なんか上から目線で腹が立ちますね(ボソッ」
「なんか言ったか?」
「いえ何も!」
輝く太陽。風化した石材の壁。風によって舞い上がる砂。私は再びこの場所に踏み入れる。
* * * * * * * * *
「"決闘"という制度はランクを上げる方法のひとつでもありますが、それ以外にも色々な使い方があります。
例のひとつに言い方は悪いですが、賭け事ですね。何かの権利を賭けたり、具体的なものを賭けたり。この高校はこういう日常的なことで魔法を高めていくことを念頭に置いているため"決闘"を推奨しているまであります。
...あぁ、もちろん必要事項はありますよ。人道的なものか、双方の同意はあるのか、パワーのバランスは大丈夫か、それを踏まえた上で学長の許可を受け、体育館にて行う。これが原則です。公平に、安心して"決闘"を楽しんでください。
........聞いてますか?大事なことですよ?」
* * * * * * * * *
虚空から自分の杖を取り出す。ヴィンテージ仕様の見知った杖。それを見て、目の前の男は鼻を鳴らして杖を取り出す。出てきたものは明らかに高そうな杖。全体が様々な白で構成され、所々に金色や赤色が施された洗練されたデザイン。...これは強敵である証なのか、はたまた見てくれだけの宝の持ち腐れなのか...
...ふと気になってこの疑問を彼に投げかける
「そういえばあなた、ランク順位はいくつですか?」
「俺様は7位だ!」
「ほう、私の3つ上..」
「ふん、怖気付いたか?降参するなら今だぞ?」
そこまで大差のない順位でいきがるんだ..しかも暫定の順位で。頭がお花畑なんじゃない?.......まぁそれほど自信があるということは程々に強い相手なのだろう...知らんけど
「それで?いつ始めるんだ?」
「いつでもどうぞ?」
「ならばいかせてもらおう、先手必勝だ!!」
直後、私の目の前に一筋の炎の矢が飛んでくる。私は首を傾げることで避けて見せた。
「ねー、こんだけ?」
「あれを避けるか..どうやら10位というのは伊達じゃないらしいな。だが!」
彼の頭上に無数の炎が浮き上がる。その数は万の位では足りないくらいだろうか。得意げなそいつに心底飽き飽きする。

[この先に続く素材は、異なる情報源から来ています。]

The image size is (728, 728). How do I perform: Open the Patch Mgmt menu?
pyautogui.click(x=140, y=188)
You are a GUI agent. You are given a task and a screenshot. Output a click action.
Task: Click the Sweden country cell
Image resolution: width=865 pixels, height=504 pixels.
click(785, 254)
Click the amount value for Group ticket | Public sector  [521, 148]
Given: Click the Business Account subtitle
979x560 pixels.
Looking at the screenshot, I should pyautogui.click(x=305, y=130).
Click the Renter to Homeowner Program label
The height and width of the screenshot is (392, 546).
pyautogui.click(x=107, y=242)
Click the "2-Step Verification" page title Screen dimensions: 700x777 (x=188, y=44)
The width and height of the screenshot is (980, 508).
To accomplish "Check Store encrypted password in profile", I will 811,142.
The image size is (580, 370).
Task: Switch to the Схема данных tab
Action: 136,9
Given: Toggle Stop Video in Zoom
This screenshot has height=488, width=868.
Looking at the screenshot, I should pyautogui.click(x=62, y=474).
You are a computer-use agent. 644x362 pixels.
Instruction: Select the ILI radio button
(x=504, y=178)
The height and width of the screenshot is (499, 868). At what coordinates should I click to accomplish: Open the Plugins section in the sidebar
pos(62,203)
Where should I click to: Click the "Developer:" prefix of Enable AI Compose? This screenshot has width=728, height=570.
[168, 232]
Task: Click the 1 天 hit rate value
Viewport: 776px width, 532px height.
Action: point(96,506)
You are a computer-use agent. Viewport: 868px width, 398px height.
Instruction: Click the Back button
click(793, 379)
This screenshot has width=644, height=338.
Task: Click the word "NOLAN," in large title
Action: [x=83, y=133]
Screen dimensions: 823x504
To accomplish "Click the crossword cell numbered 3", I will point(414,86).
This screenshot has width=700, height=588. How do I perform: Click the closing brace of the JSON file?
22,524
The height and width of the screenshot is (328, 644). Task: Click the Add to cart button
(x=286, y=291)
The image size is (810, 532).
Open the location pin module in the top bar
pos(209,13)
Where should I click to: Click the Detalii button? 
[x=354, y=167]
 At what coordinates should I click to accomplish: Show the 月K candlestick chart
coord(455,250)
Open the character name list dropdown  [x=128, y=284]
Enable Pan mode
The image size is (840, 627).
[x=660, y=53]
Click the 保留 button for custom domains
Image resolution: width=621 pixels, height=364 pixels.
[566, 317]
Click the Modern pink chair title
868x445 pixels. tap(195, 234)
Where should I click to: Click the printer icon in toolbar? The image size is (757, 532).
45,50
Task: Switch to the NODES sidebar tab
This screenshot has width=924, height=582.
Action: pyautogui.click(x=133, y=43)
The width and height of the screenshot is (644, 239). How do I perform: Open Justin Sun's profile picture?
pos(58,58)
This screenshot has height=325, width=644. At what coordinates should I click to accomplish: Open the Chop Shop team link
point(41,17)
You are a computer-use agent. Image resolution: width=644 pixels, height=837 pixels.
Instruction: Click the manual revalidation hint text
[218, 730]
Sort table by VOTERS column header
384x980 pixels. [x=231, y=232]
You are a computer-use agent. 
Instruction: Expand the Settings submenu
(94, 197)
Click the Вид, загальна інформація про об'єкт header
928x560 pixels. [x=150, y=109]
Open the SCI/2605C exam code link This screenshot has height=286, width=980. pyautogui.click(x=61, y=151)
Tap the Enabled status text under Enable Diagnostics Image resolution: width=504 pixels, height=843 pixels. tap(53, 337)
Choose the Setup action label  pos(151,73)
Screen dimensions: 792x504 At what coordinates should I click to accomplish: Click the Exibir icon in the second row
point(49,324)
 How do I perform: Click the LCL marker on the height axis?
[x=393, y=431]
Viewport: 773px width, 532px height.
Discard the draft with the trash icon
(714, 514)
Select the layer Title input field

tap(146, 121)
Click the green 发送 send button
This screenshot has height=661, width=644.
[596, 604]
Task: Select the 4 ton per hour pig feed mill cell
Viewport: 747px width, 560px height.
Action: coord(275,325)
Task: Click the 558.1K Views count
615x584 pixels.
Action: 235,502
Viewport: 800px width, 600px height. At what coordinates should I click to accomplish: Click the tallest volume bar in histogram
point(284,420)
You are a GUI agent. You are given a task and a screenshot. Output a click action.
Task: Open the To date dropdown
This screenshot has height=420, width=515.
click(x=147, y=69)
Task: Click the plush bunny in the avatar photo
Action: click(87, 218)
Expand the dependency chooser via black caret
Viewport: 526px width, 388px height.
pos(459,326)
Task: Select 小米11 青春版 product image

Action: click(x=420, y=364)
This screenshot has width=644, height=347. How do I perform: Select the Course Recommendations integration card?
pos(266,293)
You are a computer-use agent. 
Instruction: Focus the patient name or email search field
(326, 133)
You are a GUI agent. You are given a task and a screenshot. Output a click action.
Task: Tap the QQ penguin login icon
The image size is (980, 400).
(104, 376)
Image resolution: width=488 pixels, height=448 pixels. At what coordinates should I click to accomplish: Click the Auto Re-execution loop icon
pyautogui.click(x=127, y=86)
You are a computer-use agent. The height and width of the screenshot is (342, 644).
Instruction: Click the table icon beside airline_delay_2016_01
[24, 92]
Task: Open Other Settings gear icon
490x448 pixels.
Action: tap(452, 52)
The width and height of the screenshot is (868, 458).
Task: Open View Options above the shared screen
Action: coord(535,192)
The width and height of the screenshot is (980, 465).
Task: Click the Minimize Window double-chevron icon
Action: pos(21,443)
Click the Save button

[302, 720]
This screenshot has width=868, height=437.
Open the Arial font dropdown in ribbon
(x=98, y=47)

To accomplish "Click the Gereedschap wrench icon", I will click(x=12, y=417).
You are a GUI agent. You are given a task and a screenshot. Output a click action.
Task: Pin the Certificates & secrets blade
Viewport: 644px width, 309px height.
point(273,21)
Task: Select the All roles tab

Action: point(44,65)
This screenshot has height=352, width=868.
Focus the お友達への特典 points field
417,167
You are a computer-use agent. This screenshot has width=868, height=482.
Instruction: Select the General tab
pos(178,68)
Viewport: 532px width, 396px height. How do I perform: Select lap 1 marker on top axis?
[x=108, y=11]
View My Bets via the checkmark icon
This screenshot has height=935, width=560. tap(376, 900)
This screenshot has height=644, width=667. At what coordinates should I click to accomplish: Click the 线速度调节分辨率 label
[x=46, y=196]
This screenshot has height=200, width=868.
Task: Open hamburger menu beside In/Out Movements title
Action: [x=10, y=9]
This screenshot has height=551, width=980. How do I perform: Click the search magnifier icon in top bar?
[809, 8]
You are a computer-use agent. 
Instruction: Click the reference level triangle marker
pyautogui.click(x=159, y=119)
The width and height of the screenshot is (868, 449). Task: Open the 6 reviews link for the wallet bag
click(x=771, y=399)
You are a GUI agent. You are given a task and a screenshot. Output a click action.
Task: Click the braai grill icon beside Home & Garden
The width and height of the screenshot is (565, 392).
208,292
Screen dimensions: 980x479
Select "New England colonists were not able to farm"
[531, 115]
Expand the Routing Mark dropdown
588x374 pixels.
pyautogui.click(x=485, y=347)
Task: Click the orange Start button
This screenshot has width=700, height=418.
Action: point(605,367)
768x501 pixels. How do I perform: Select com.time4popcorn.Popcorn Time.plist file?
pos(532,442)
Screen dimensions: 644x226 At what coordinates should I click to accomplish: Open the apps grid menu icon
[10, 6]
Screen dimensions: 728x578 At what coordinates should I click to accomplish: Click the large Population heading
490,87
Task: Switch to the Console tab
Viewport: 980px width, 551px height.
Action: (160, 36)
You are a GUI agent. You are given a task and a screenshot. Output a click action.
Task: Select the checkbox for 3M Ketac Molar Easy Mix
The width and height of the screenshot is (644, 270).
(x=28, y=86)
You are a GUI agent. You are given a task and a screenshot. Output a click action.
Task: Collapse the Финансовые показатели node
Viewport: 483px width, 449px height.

この世界ではこのくらいが普通なのか?
彼が手を振りかざすと、頭上の星は一斉に私に向かって降り注ぐ。それを単純な防御魔法で退ける。私が1番好きな魔法。この時だけは暴力とおさらばできる。
降り注ぐ炎の猛攻を軽々と防いでいく....あれだね...弱いね。1年生だからなのかなんなのか、量に意識を持ってきすぎて一つ一つの魔力制御がなっていない。炎も、最初の一撃は割と熱めではあったが、今のはざっと900℃くらいだろうか。仕方ない、魔法界の最高峰、魔王の名のもとにひとつアドバイスをしてあげよう
「君、あれでしょ。インパクトだけを大事にしてるでしょ。」
「な、なんだよ急に」
「確かに威圧感はあるけど、それじゃあ私は倒せないよ」
「っ....やって見なきゃわかんないだろ!」
「やったじゃないか。それなのに私は傷1つついてない。これが現実」
「ちっ、言わせておけば!..覚悟しろ!」
男は杖を天に掲げ、熱を1点に集中させる。それはまるでもうひとつの太陽のように、熱く熱く輝いていた。さっきとは違う、練り上げられた魔力でできた炎の塊。その怒りの太陽はついに影を消し去り、全てを飲み込まんとばかりに辺りを照らした。これだけはやばいと本能が叫ぶ。